* **Instructions to follow**
Your answer must be an exact copy of the records below, minus the pictures.
*** Data records ***
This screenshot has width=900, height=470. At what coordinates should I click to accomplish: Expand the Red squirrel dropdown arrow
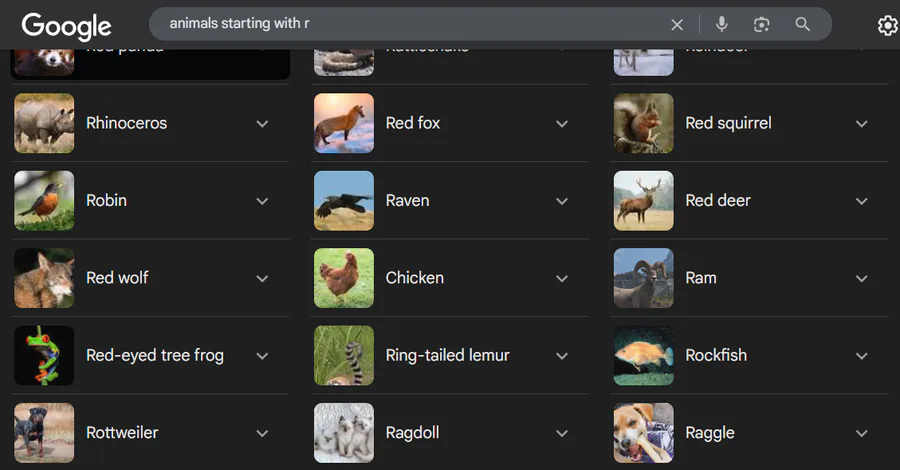point(861,124)
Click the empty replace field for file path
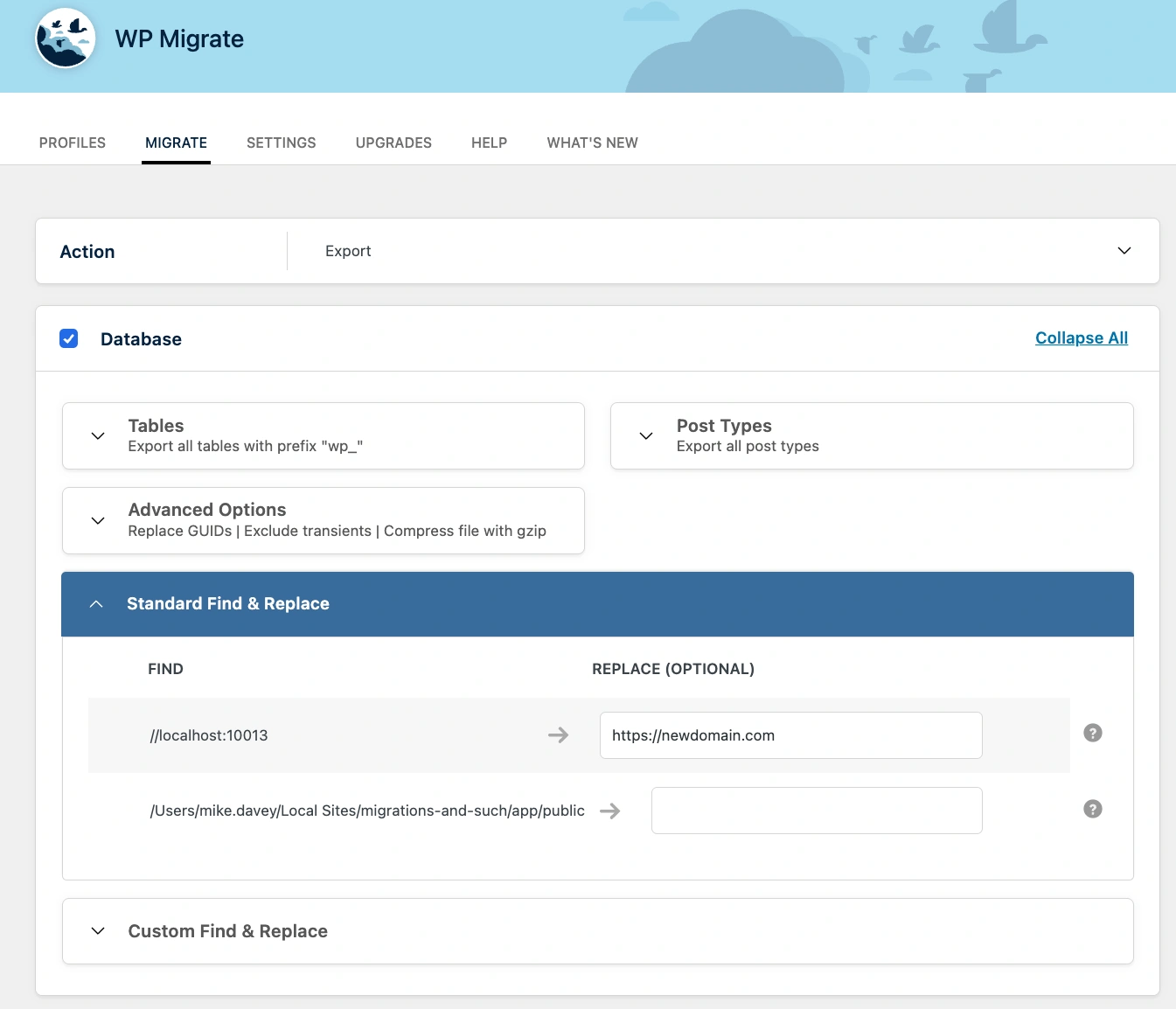The width and height of the screenshot is (1176, 1009). point(816,811)

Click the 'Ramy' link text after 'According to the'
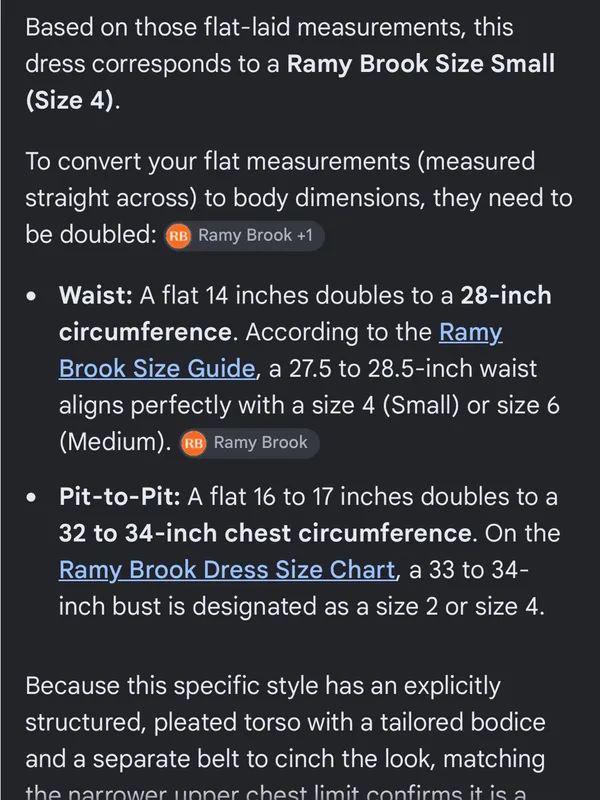click(x=470, y=332)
*** End of Data records ***
* **Task output**
This screenshot has width=900, height=470. At what coordinates should I click to accomplish: Expand the Red squirrel dropdown arrow
point(861,124)
Click the empty replace field for file path
The width and height of the screenshot is (1176, 1009). point(816,811)

Click the 'Ramy' link text after 'According to the'
click(x=470, y=332)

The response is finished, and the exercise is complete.